I hung up the phone as quickly as I heard him starting to speak again. He found out for sure somehow. Possibly because he was my second emergency contact after my mum.

Prior to my knowledge that he was living in Daegu, I was still afraid of him. He was the one who broke my family apart, just because of his selfish desires. There's a part of me that despises him and a large part, living in fear.

Like both Jinae and Hani, he somewhat has hatred for me, that he surely won't admit of having. After all in most of my childhood, he often referred to me as the 'broken' or 'worthless' child; no young child deserves growing up with those words lingering in their minds.

I took a deep breath and rolled onto my stomach.

Now I was back on my initial problem; I had absolutely nothing to do. I guess I could start packing my things but a strong force of laziness was holding me back.

Usually in situations like this when I was all alone, I would drown myself in dramas such as 'Cunning Single Lady', just to admire actors like Seo Kangjun; but being a temporary resident at BTS' dorm, there was absolutely no existence of a single drama. The last time I watched a drama was the day before Jimin's big blow out at me.

The boys had mostly animes and well that was mostly it, other than a couple of western movies.

I wiggled over to couch, pulled a couple of blankets off the couch and laid it on the floor. I pulled my long wavy hair into a messy bun, securing it with the last of bobby pins before wrapping my entire body into a cocoon of blankets.

Don't get me wrong, being wrapped around in a bunch of blankets is fun and all but I would never do it in front of other people. So you should seize the moment when you can.

I rolled on my back and stared aimlessly at the ceiling, I could hear the sound of that deafening ringtone just playing over and over again.

People really don't know when to give up.

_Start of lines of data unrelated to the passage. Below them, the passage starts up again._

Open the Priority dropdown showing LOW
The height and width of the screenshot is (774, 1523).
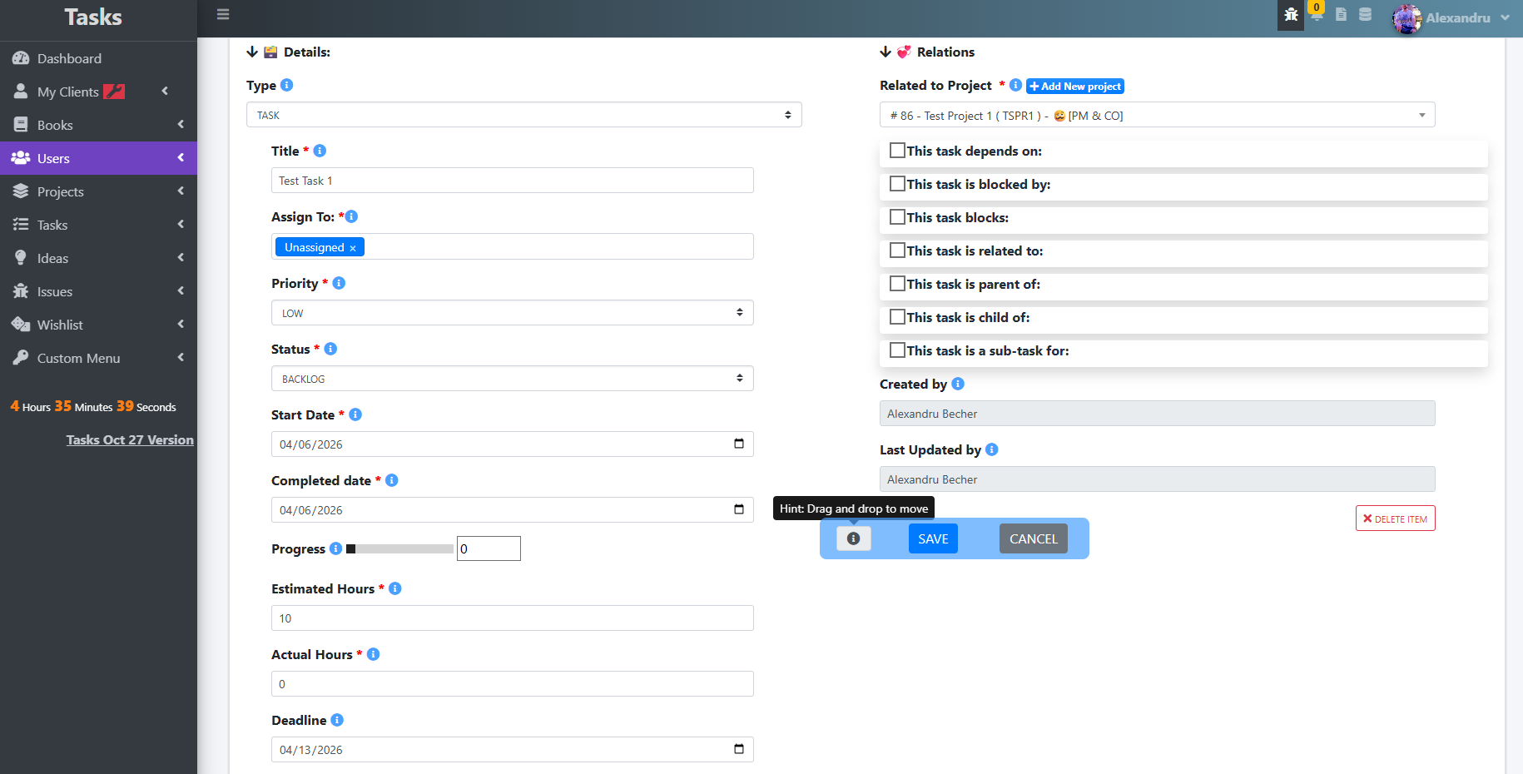(512, 313)
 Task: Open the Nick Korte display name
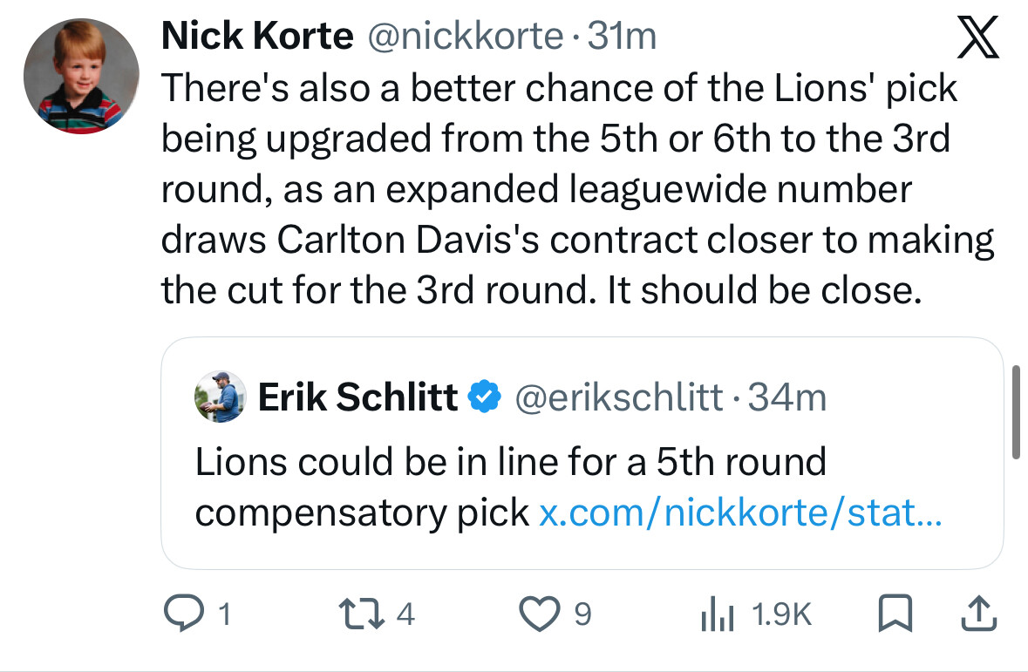tap(258, 36)
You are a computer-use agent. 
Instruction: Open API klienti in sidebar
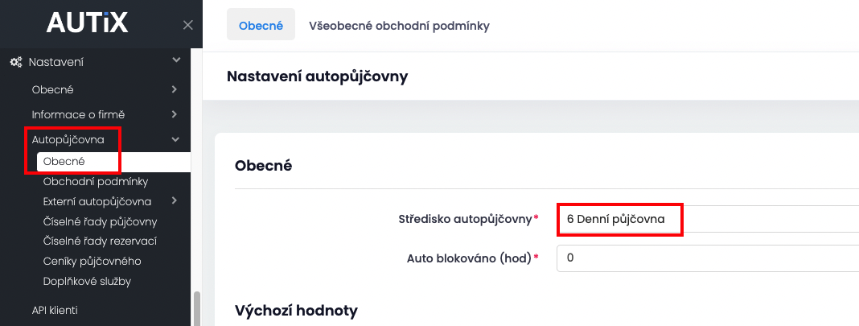coord(55,310)
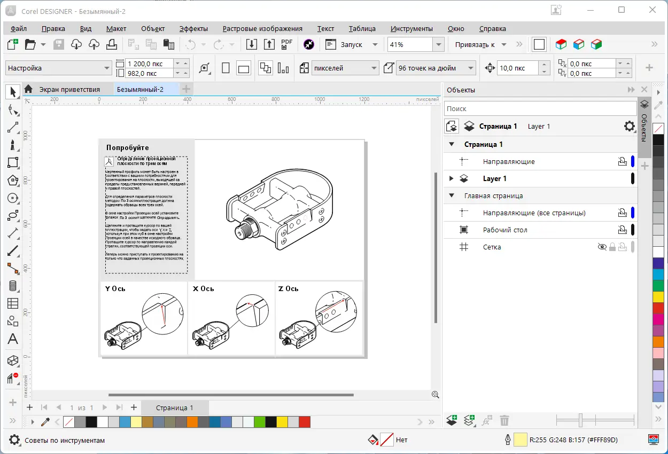Click the New Layer icon at panel bottom
This screenshot has height=454, width=668.
pyautogui.click(x=452, y=421)
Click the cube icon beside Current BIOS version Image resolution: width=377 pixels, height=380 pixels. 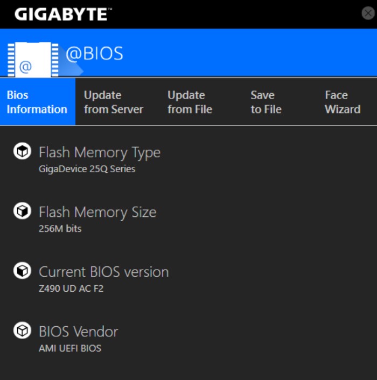click(22, 270)
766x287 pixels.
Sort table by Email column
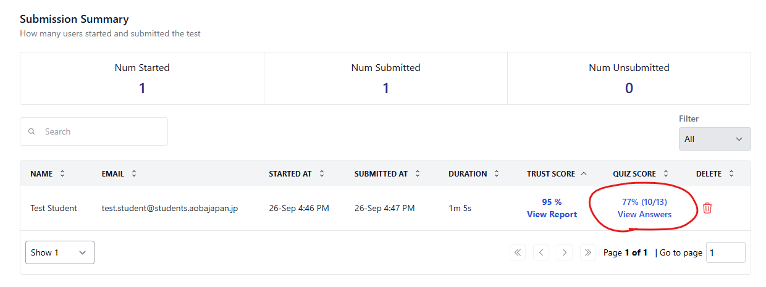(134, 174)
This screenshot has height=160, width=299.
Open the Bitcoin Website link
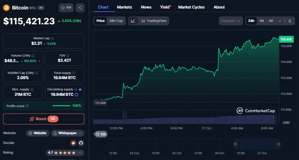(37, 133)
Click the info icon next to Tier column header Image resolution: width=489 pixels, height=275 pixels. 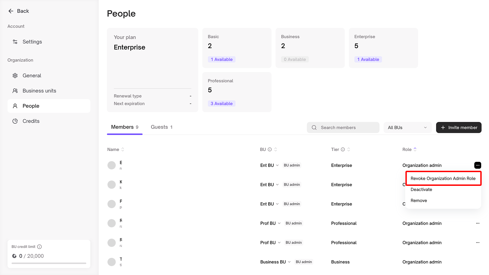pyautogui.click(x=342, y=150)
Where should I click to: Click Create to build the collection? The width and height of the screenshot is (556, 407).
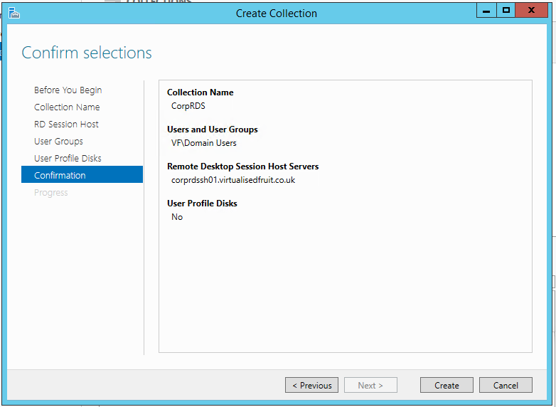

I ruffled my hair and groaned loudly. Finally turning my phone off, I threw it on top of the table. Back to my deep thoughts.

Jimin and I were official. He was my boyfriend.

"Ah Kim Taehee why are you embarrassing yourself right now!?" I asked myself as I huddled my face into the blanket. "I actually got him in the end. I got the world's hottest guy in my hands." I slapped myself and sat up straight, making the blankets peel off me.

What is Jinae and Hani going to do if they find out I'm dating Jimin? I'm already getting harassed on a daily basis again.

I'm overthinking again. Jimin and Taehyung promised they would have my back and I have a weeks holiday — I mean suspension, to rest and think about it. Plenty of time, if that was actually true.

I brushed off all my thoughts and a yawn escaped my mouth. I rubbed my eyes and slowly closed them, letting the darkness engulf me.